- Commodore 64 cover art
- Developer: Paradise Programming
- Publisher: Datasoft
- Designers: Philip Price Ken Jordan Dan Pinal
- Composer: Gary Gilbertson
- Platforms: Atari 8-bit, Apple II, Commodore 64 / 128
- Release: 1987
- Genre: Role-playing
- Mode: Single-player

= Alternate Reality: The Dungeon =

1987 video game

Alternate Reality: The Dungeon is a role-playing video game published by Datasoft as the second game in the Alternate Reality series. It was created by Philip Price, and was released in 1987. Price was unable to complete The Dungeon which was finished by Ken Jordan and Dan Pinal. Gary Gilbertson composed the music.

==Gameplay==

The player is entering the Dungeon (Atari 8-bit screenshot)
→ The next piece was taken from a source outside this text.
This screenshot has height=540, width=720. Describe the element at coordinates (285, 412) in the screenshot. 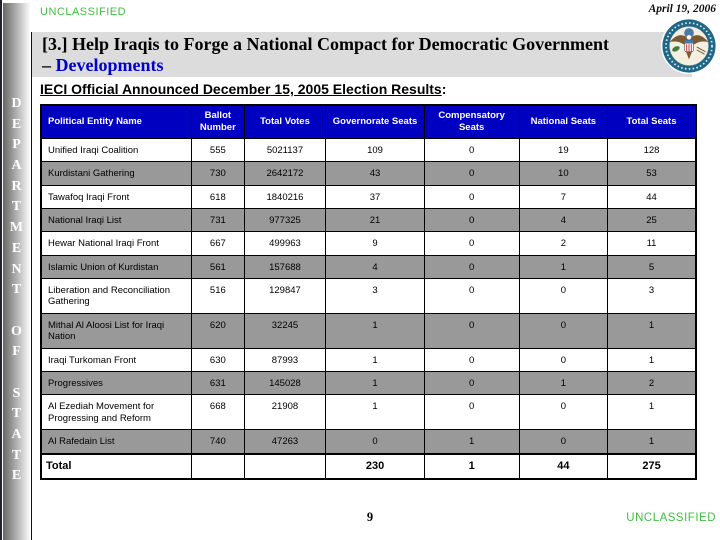

I see `value-cell: 21908` at that location.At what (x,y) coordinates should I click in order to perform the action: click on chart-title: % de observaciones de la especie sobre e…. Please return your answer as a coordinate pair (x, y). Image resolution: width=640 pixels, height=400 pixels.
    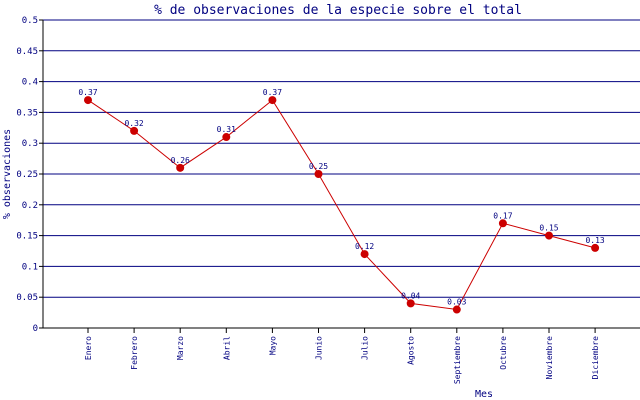
    Looking at the image, I should click on (338, 10).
Alternate Reality: The Dungeon closely continues its predecessor in that the player is still held captive by aliens in an alternate reality. They now enter the dungeon with the sole intention of surviving. The City was about exploring the city and gaining strength, the Dungeon has a more linear path. The player has access to stores such as inns and the smithy. Also, the player has the option of joining any of the six guilds that have made it inside the dungeon. All things now have a weight associated with them; carrying too much hinders speed and endurance, which is a significant change in the gameplay.

==Technology==
The Dungeon, if loaded with an unauthorized copy, featured two "FBI agents" as encounters during the beginning of the game, who attacked with "the long arm of the law". The two agents were overly powerful and unbeatable, so as to kill the character before being able to play the game. Due to a bug, the other way to run into these characters was to try to transfer over a character from the city. In effect, it was impossible to actually transfer a character over from the city to the dungeon without mailing in the disks to be exchanged for a fixed version.

==Reception==
Computer Gaming World in 1987 said that The Dungeons design and mechanies were superior to The City. The magazine's Scorpia's review of The Dungeon described the game as "a big improvement over City, but it is still ultimately unsatisfying". While the graphics were much-improved, especially on 8-bit versions, the game lacked any sense of accomplishment. She found that starting characters from scratch is nearly impossible, and several aspects of the game arbitrarily punished the players, such as the unbeatable Devourer which eats items if the player has too many, and the reduction of stats when playing from a backed-up save. In 1993, Scorpia called The Dungeon "better than the first, but not by much".

Alternate Reality: The City and Alternate Reality: The Dungeon were both the subject of the feature review Dragon #135. The reviewers gave Alternate Reality: The City 3 stars, and Alternate Reality: The Dungeon 2 1/2 stars.